WRITTEN TASK: Rewrite the records from the line with "Viewport: 600px width, 505px height." up to and including the line with "coord(150,122)", swapping "search field" for "search box" and changing nothing else. Give back only those lines, and leave the pictures out.

RECORD EXCERPTS:
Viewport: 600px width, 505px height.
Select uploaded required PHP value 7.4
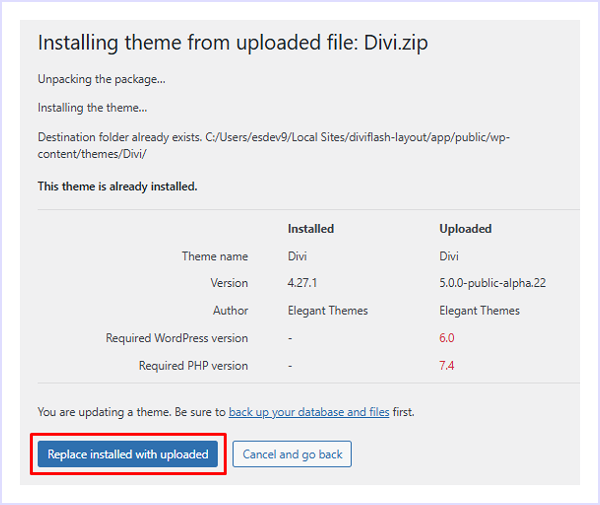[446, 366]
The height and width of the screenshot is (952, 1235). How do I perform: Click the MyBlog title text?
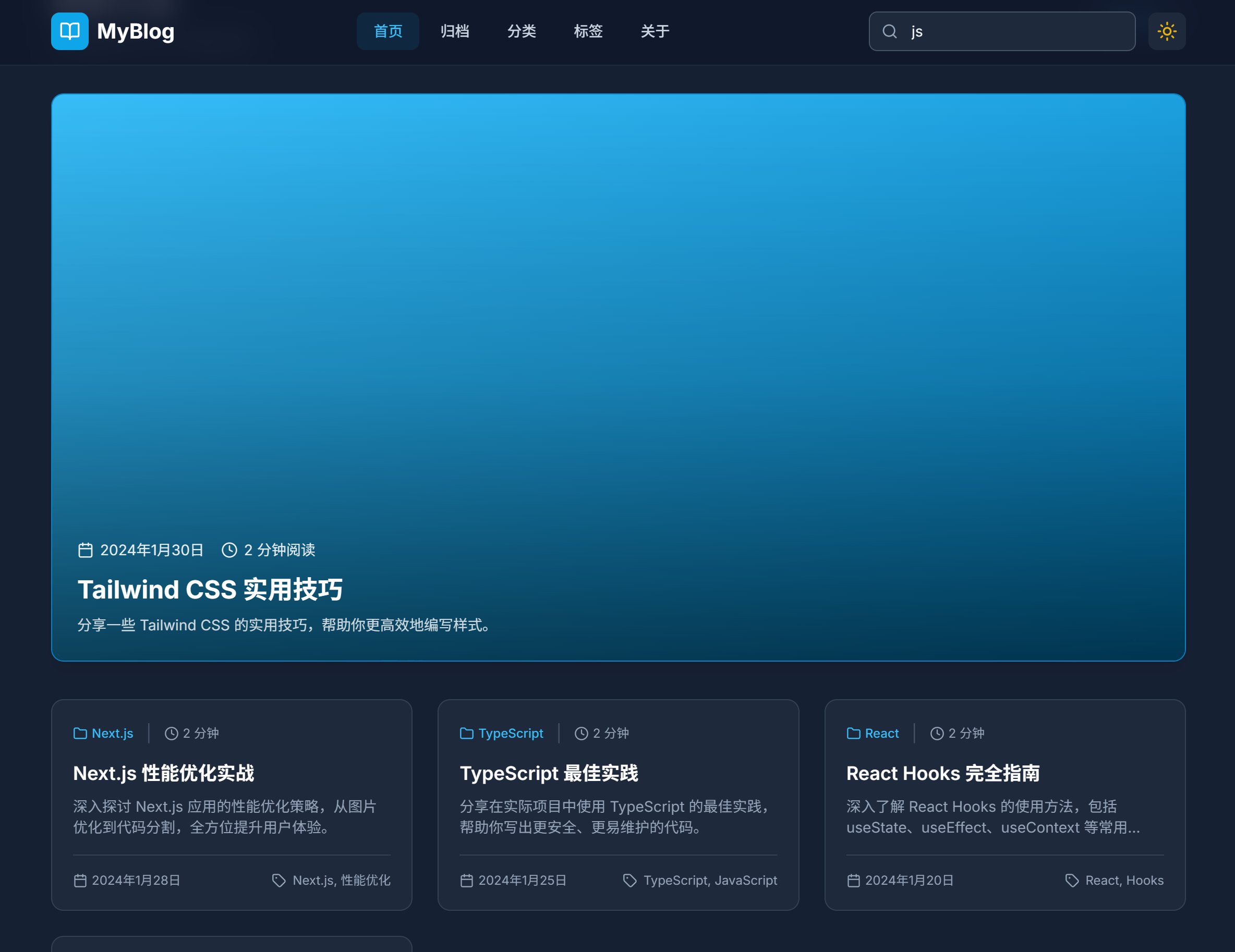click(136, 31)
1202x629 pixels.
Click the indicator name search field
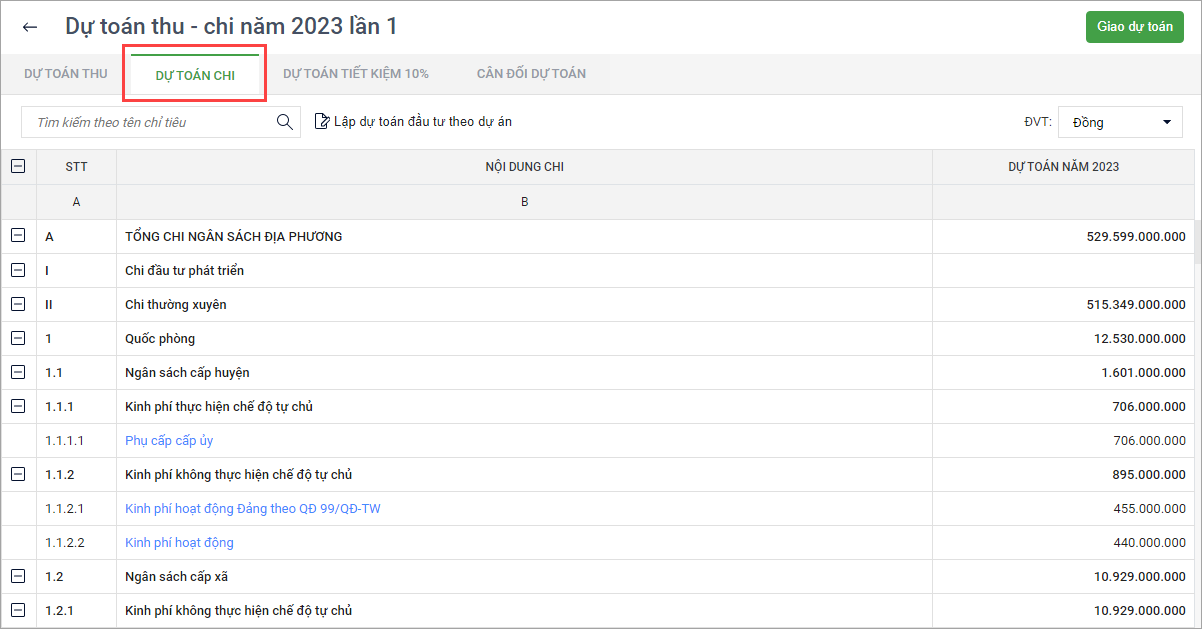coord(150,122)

==

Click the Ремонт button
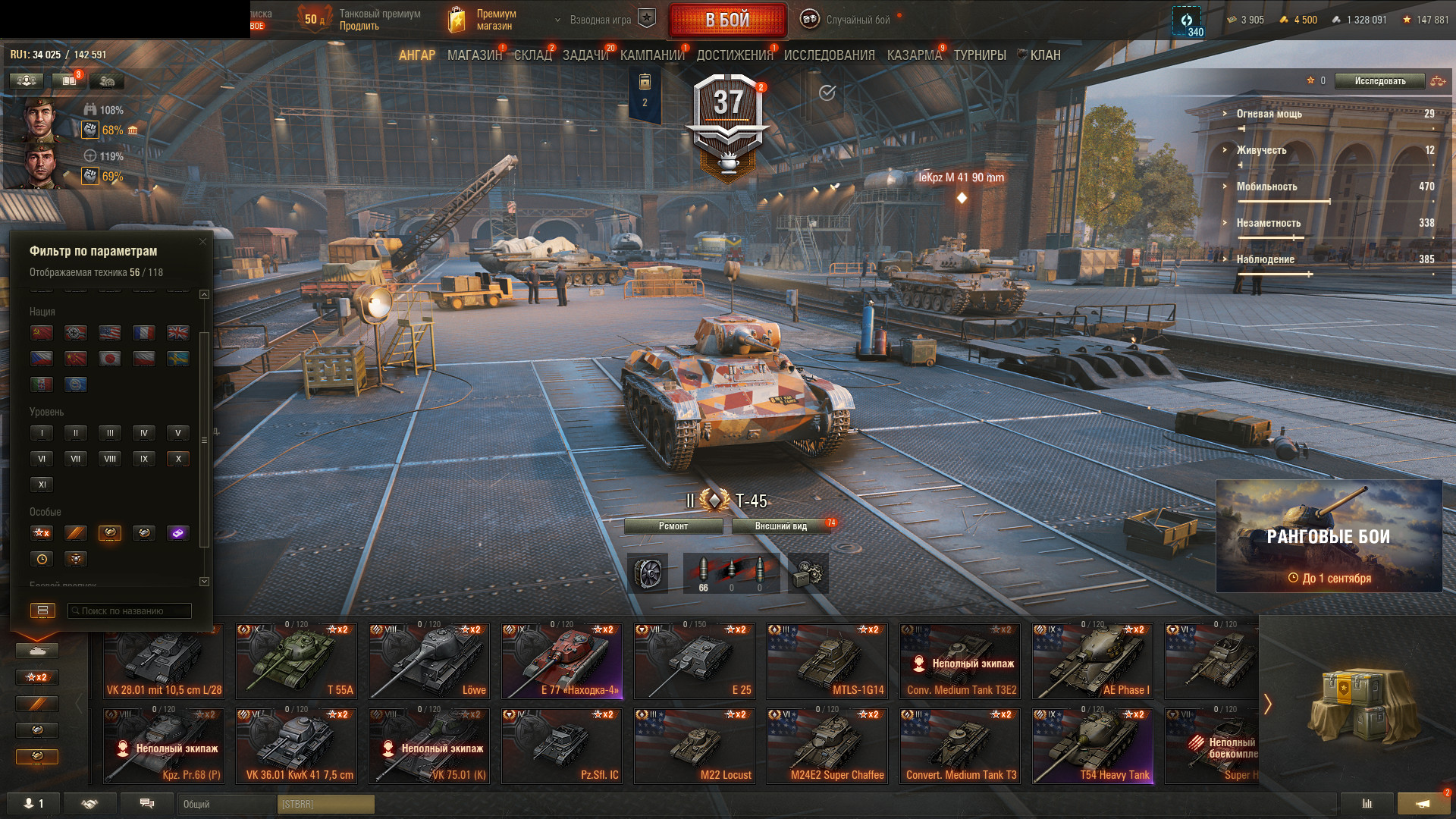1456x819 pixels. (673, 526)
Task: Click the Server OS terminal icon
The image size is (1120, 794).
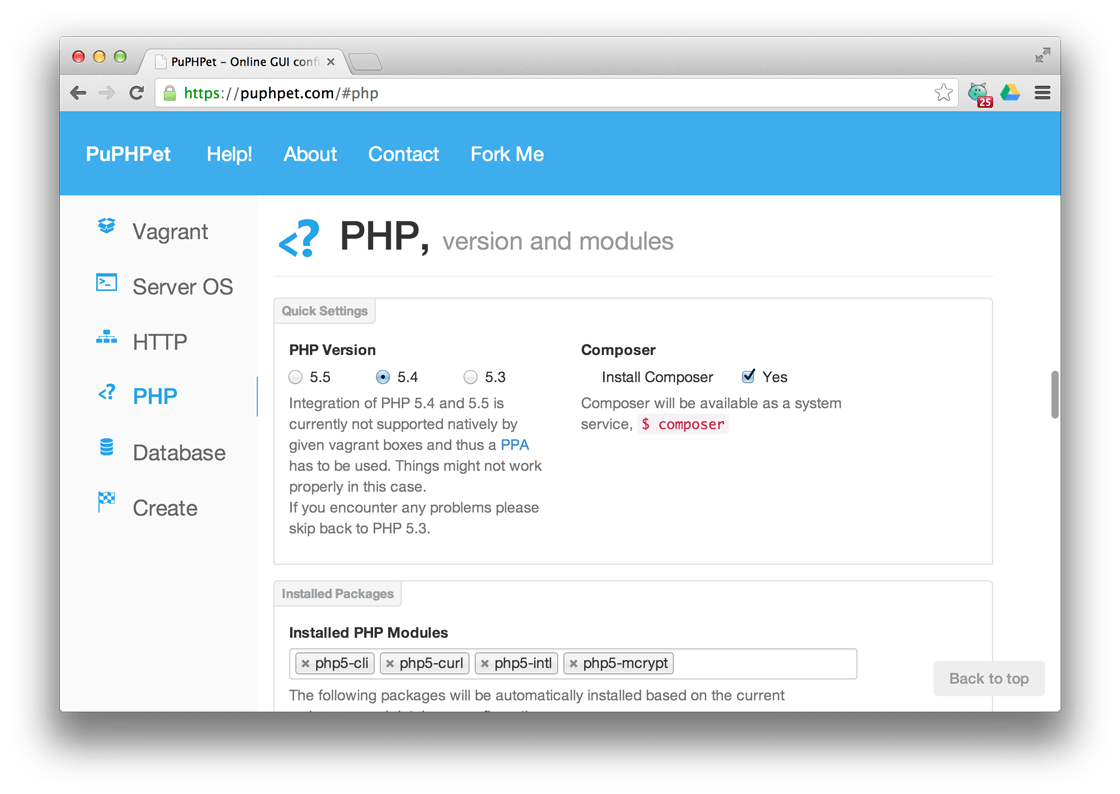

SOLUTION TO THE EXERCISE:
Viewport: 600px width, 505px height.
Select uploaded required PHP value 7.4
[446, 366]
The height and width of the screenshot is (952, 1235). How do I perform: Click the MyBlog title text?
click(136, 31)
1202x629 pixels.
Click the indicator name search box
coord(150,122)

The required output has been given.